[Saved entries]
---*---

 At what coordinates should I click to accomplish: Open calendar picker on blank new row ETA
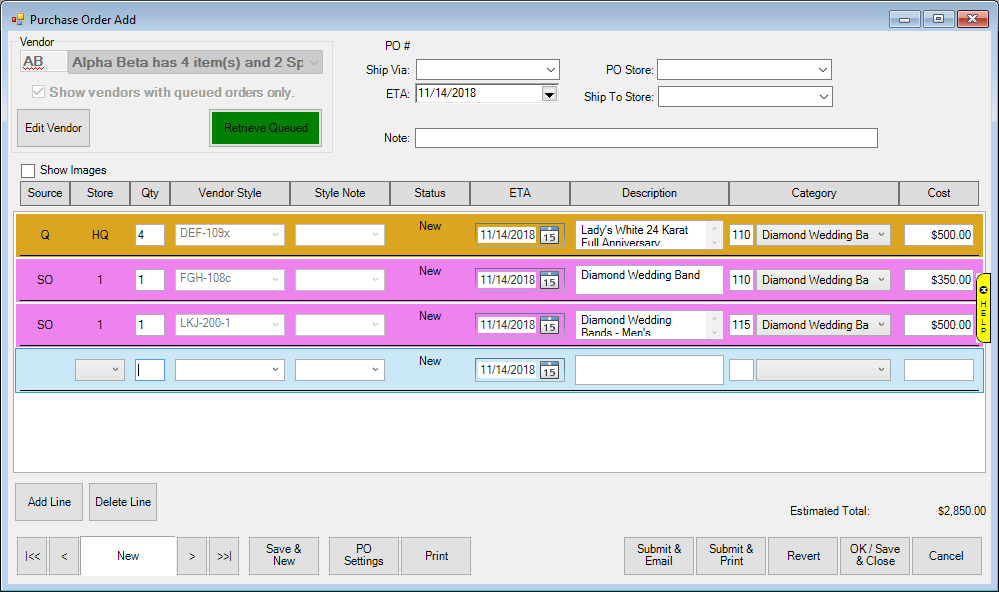point(549,370)
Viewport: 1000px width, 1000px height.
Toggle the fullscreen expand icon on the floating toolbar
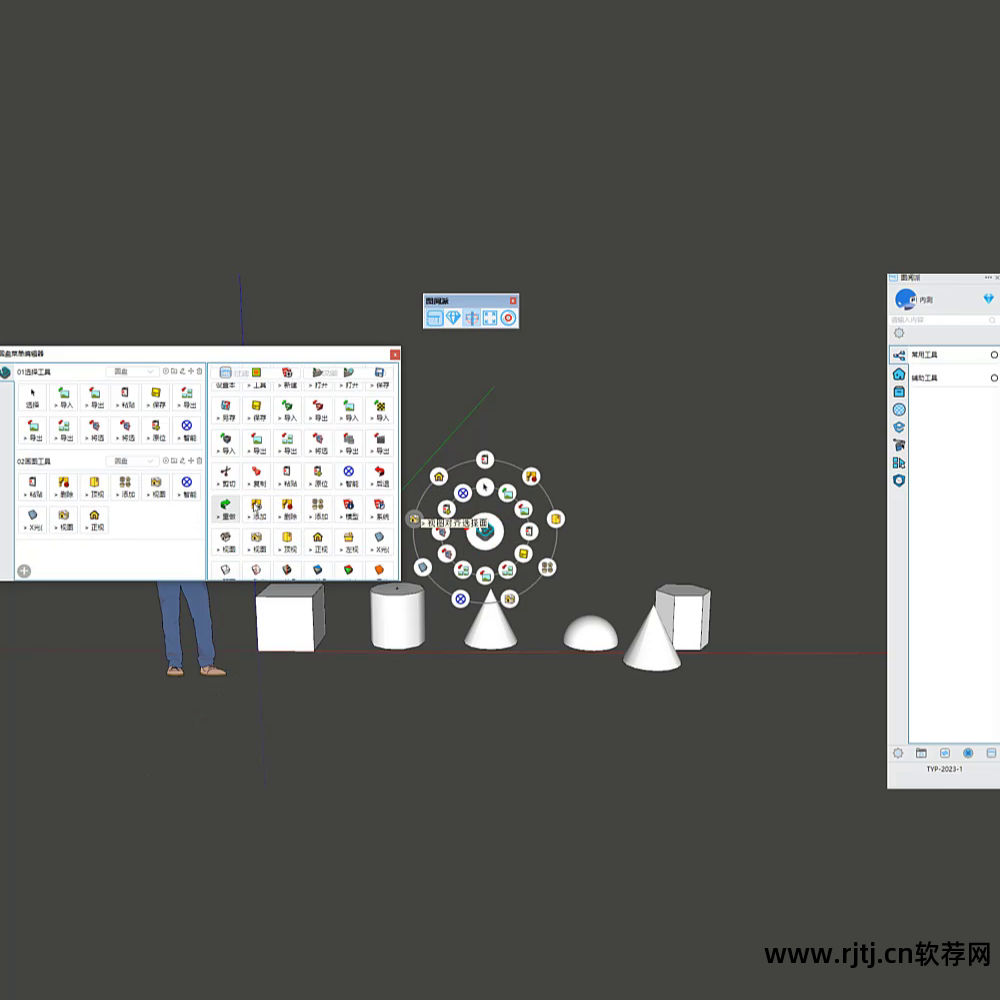click(x=489, y=316)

---*---

WHAT YOU SHOULD DO:
Give every entry above again, exactly, and keep all pictures out of it.

ANSWER BOX:
 At what coordinates should I click to accomplish: Open calendar picker on blank new row ETA
point(549,370)
Viewport: 1000px width, 1000px height.
Toggle the fullscreen expand icon on the floating toolbar
click(x=489, y=316)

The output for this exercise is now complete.